**Try it**: Reproduce the data exactly; no word may be added or dropped.

§ §

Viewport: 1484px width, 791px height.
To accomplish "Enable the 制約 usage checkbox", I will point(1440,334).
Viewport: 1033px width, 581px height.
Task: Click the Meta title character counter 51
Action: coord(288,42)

§ §

**Reply**:
Viewport: 1484px width, 791px height.
To accomplish "Enable the 制約 usage checkbox", I will point(1440,334).
Viewport: 1033px width, 581px height.
Task: Click the Meta title character counter 51
Action: coord(288,42)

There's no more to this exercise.